In the years since then, he has found himself facing the sacrifices of residency and the hell of PTSD. He has driven roughly 35,000 miles going back and forth between residency and our son back home. He has devoted himself to our hooligans. He has been a major factor in the amazing transformation of our son Malcolm. He has washed and scrubbed and shoveled and fixed and cooked and shopped and juiced. Wiped butts and cleaned up vomit and blood. Endured temper tantrums, meltdowns, wiped tears, kissed boo boos. He has listened to my frustrations and guarded the bedroom door from invading children when I needed to sleep.
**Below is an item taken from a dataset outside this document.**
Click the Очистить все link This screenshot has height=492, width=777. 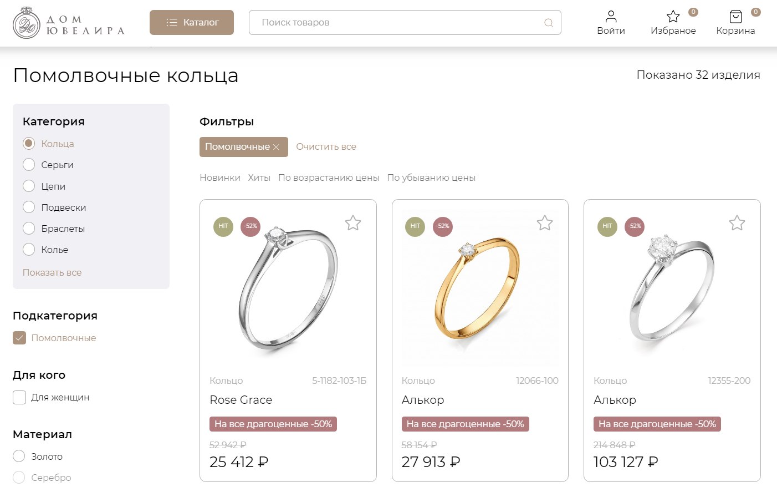tap(326, 146)
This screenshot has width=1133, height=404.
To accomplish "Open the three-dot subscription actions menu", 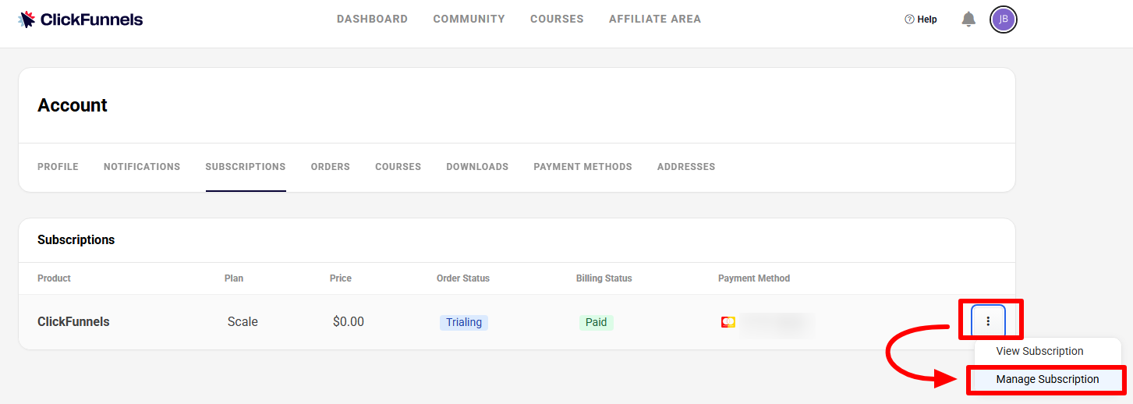I will (988, 321).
More than that, he has gotten down in the mud, crawled on his belly, down in the trenches. He has done the real work of marriage, the emotional work. He has faced down his demons and mine. And that is the bravest, hardest, most loving thing there is. He has come with me as I travelled into the heart of my PTSD and faced my spiritual crisis. Been there through the anger and the bitterness and neediness and depression and the one-step-forward-two-steps-back-is-this-ever-going-to-end. He has come to be as outraged as I am about rape. Sometimes I think he’s moreso. When the petition we signed to stop the Bill Cosby performance at Heinz Hall worked, he was more excited than I was.

Dorothy Day, founder of the Catholic Worker movement, said, “I have long since come to believe that people never mean half of what they say, and that it is best to disregard their talk and judge only their actions.” You can keep your long stemmed roses and diamonds. I have real love.

I love you, Poobah. I’m so proud to be your best friend. Forever.